The other day while working at Chipmunks & Lumberjacks, I was asked to create a computer system to count the distinct set of leaf shapes, sizes and colors of every tree in the forest. I know what you are thinking! Why would anyone want to know this information? For C&L it's really important, they use it when scoring whether a tree can be harvested.
The naive implementation of this system would be to add all of the leaves into a database and do distinct queries. This system might work for a while but what happens when the total number of trees and their associated leaves climb into the billions or trillions? Will it still perform?
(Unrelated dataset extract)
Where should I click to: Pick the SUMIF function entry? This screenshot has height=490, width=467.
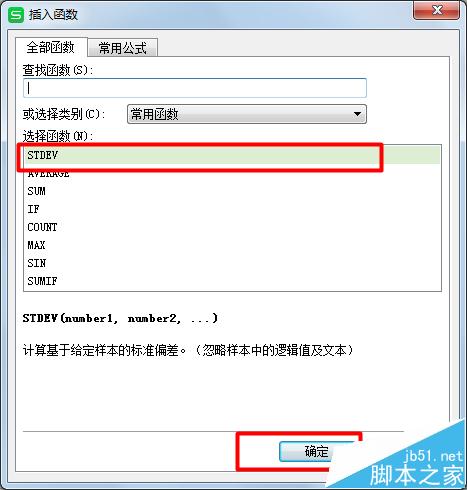232,281
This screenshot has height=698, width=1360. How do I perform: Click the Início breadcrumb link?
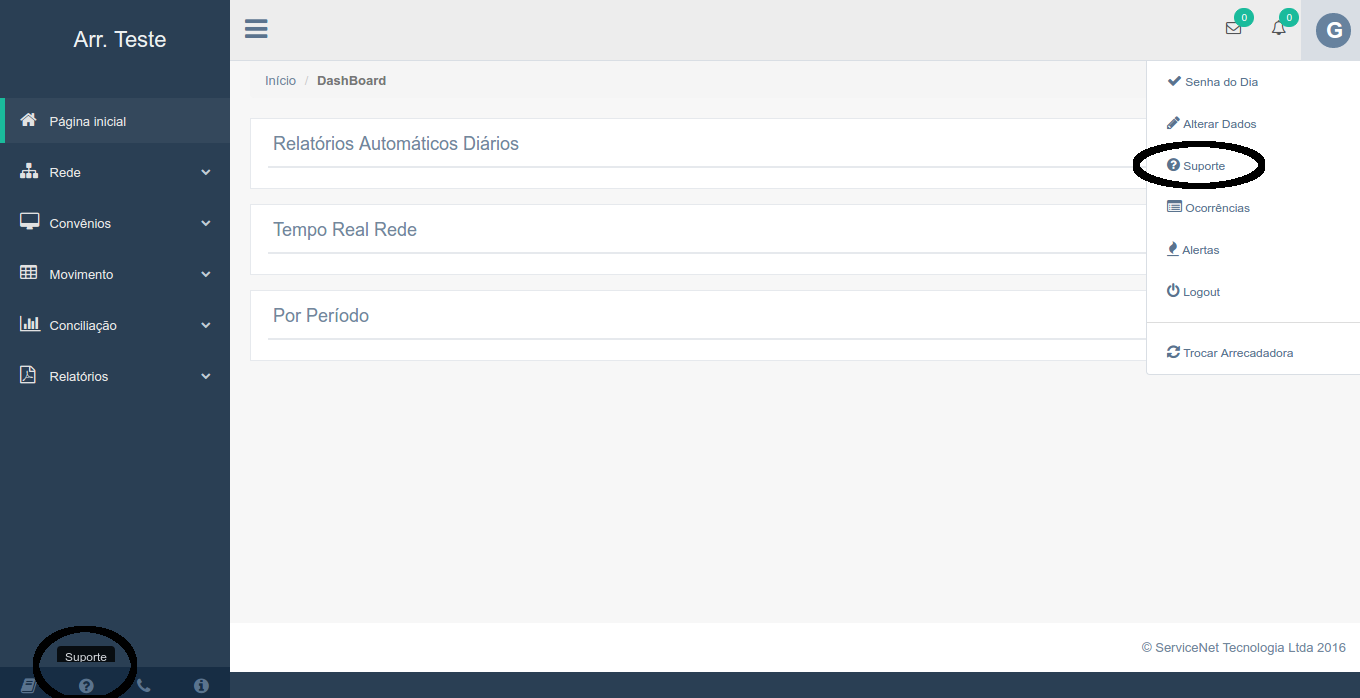[280, 81]
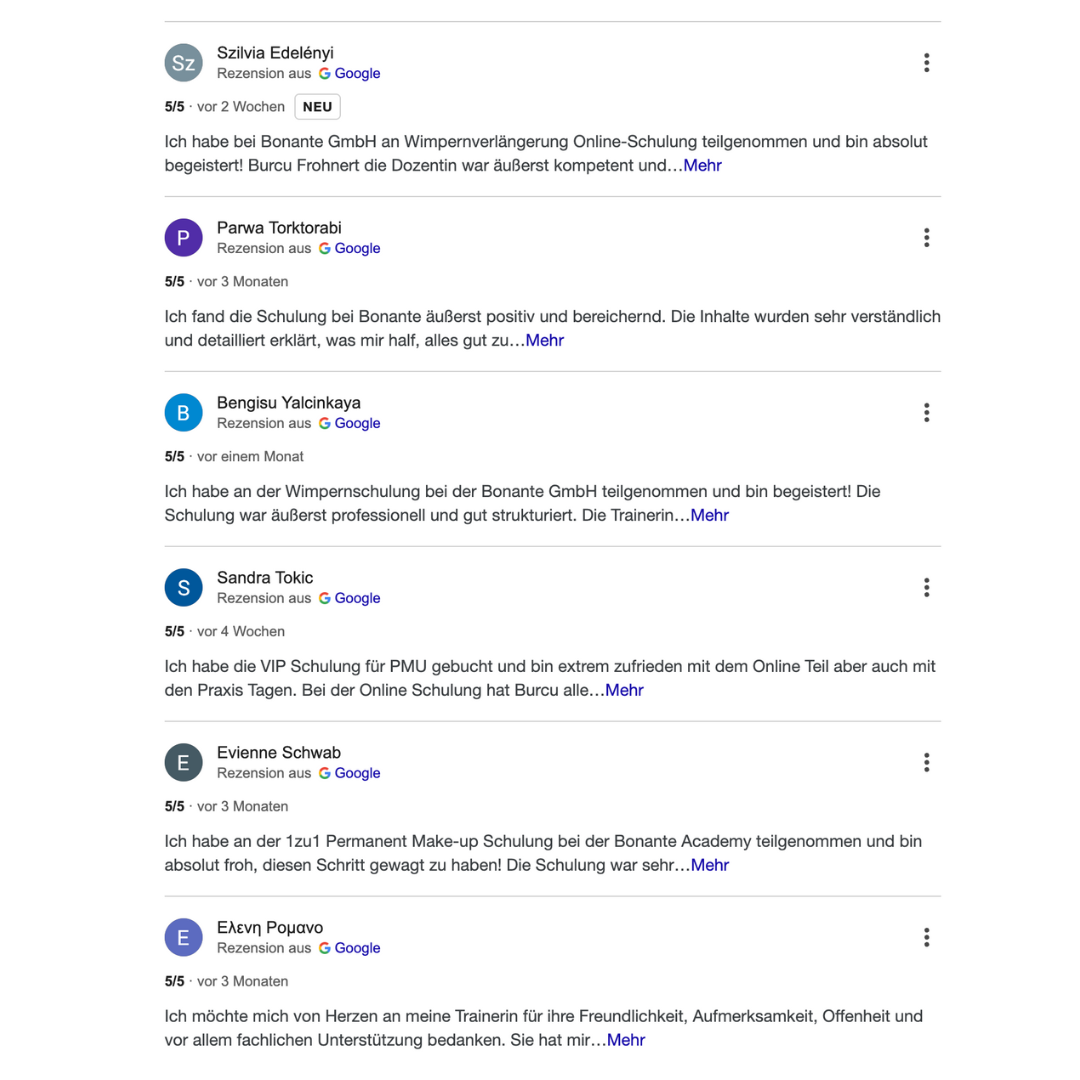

The short answer is no; the longer answer is, absolutely not, are you kidding me!
Probabilistic Data Structures
So, what is a geek working for C&L to do? Enter the probabilistic data structure HyperLogLog. This sleek and beautiful data structure will tell you the distinct count of items entered into its structure with a 2% error rate. Ok now, come on, 2% is not that bad, especially when you can fit 10^9 items in just 1.5K of memory. HyperLog might be the best thing to come out of the 80's besides Nintendo and the Sony Walkman.
HyperLogLog data structures have an Add, Count and Merge function. Add will insert a new value into the data structure. Count will tell you the distinct number of items in the data structure. Merge will take two HyperLogLog data structures and return a new combined data structure with only the distinct set of the two data structures.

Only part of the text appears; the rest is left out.